▶ [SUPPLIED RECORDS]
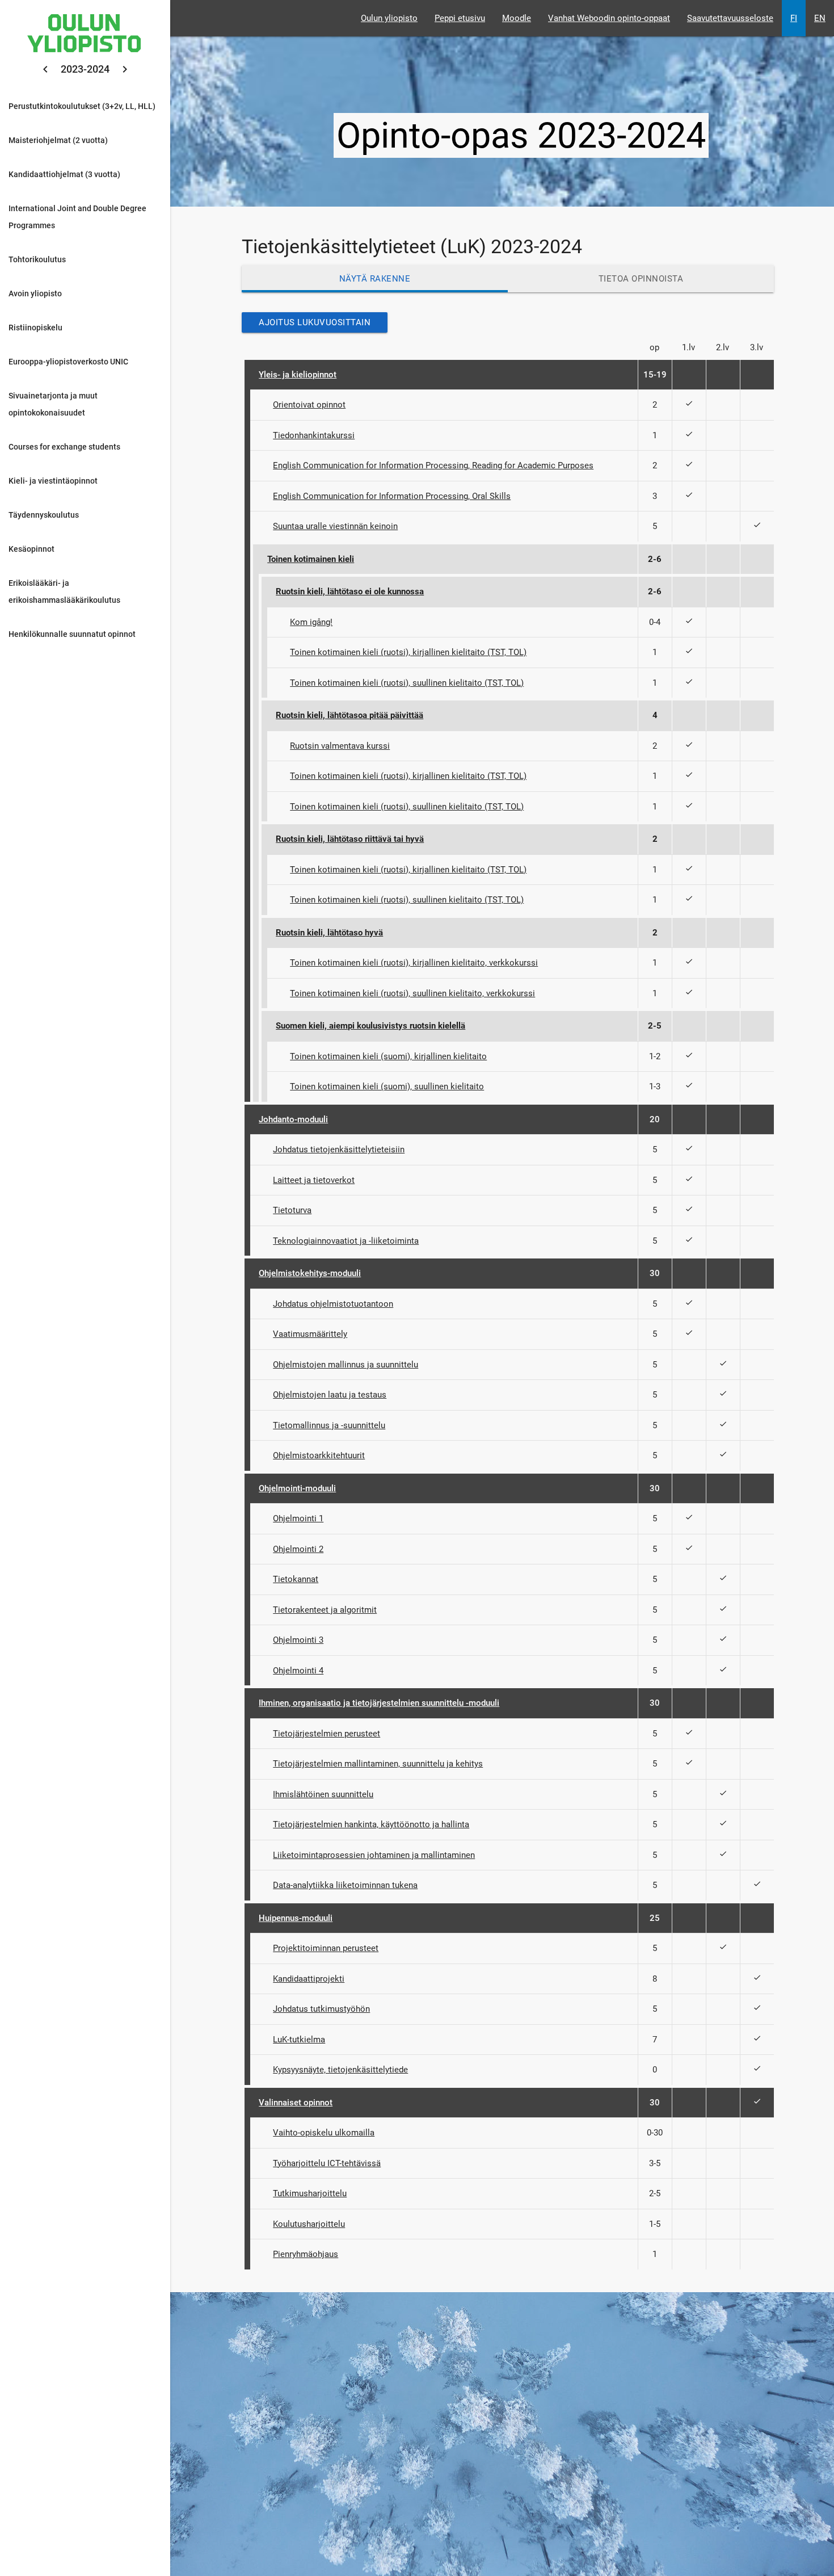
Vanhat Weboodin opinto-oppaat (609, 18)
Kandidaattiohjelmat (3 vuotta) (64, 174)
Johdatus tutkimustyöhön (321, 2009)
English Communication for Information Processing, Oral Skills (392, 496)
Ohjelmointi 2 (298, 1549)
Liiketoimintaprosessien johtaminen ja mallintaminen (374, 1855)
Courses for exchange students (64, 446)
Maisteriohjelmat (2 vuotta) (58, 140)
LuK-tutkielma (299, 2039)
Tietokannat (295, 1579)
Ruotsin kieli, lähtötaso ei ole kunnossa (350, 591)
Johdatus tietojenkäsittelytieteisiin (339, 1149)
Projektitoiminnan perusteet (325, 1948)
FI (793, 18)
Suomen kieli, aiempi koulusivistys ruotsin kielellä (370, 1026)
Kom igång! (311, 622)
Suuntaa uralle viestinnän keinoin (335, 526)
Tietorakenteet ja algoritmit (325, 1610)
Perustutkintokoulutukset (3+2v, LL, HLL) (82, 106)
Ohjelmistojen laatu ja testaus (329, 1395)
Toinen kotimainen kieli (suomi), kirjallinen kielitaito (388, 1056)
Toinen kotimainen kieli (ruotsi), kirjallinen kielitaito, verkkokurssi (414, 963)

▶ [YOUR TASK]
Return only the lines from the start of the data through the line that contains "Ohjelmointi 2 (298, 1549)", please, copying them exactly and omitting all pictures.

▶ [ANSWER AREA]
Vanhat Weboodin opinto-oppaat (609, 18)
Kandidaattiohjelmat (3 vuotta) (64, 174)
Johdatus tutkimustyöhön (321, 2009)
English Communication for Information Processing, Oral Skills (392, 496)
Ohjelmointi 2 (298, 1549)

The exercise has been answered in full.